What to do: Exact copy, no pictures: return only the lines below from the line with "Open the 'Enter a schema' combo box" up to and including the line with "View the 7 reactions on the message".

Supplied data:
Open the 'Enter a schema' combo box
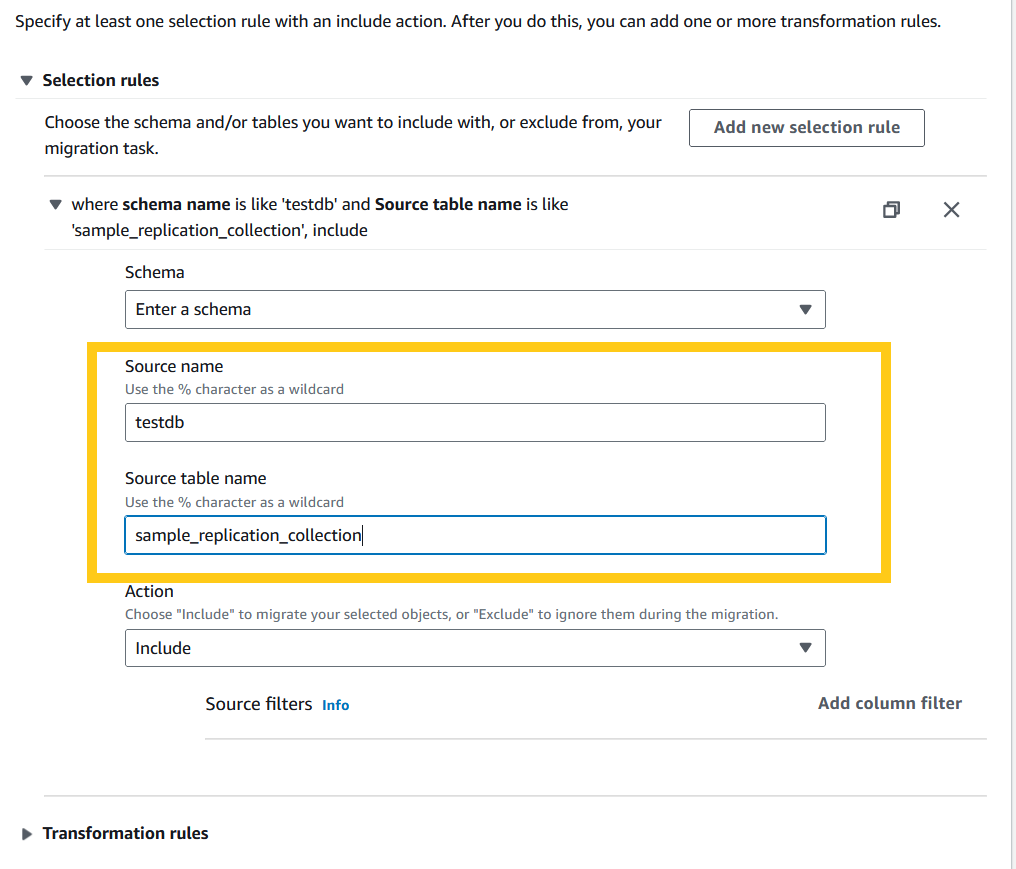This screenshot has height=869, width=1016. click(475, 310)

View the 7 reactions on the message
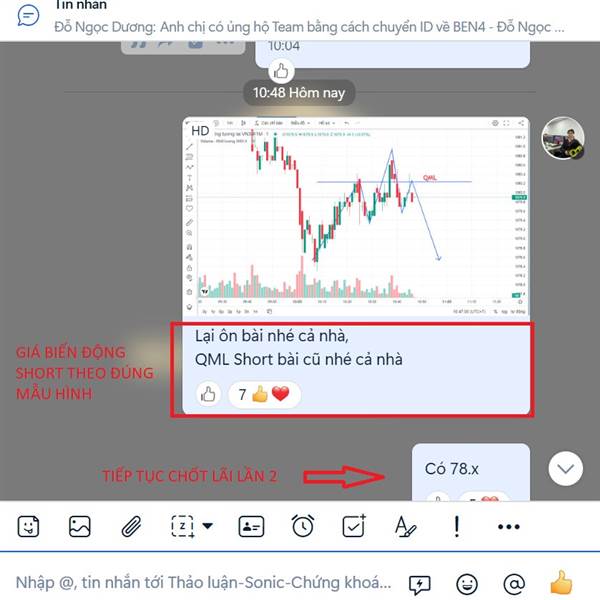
---
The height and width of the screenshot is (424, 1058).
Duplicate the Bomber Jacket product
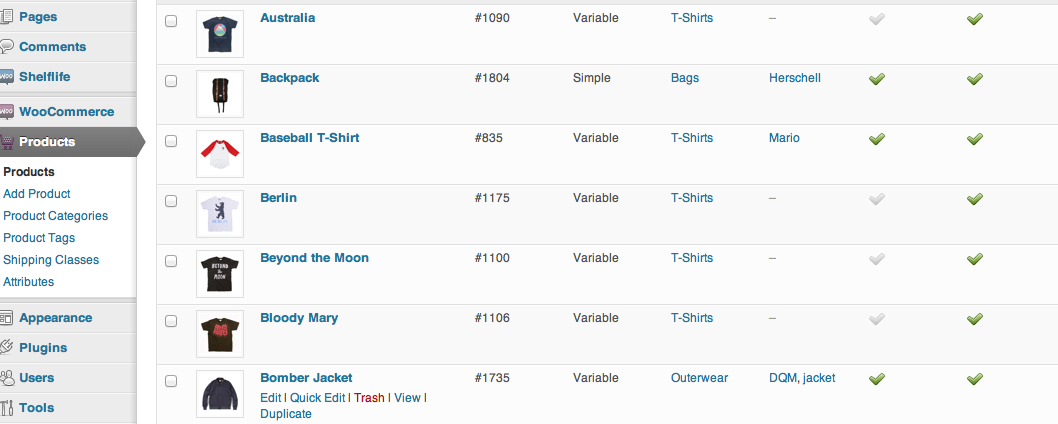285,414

Exercise response:
Open the 'Enter a schema' combo box
This screenshot has height=869, width=1016. click(475, 310)

View the 7 reactions on the message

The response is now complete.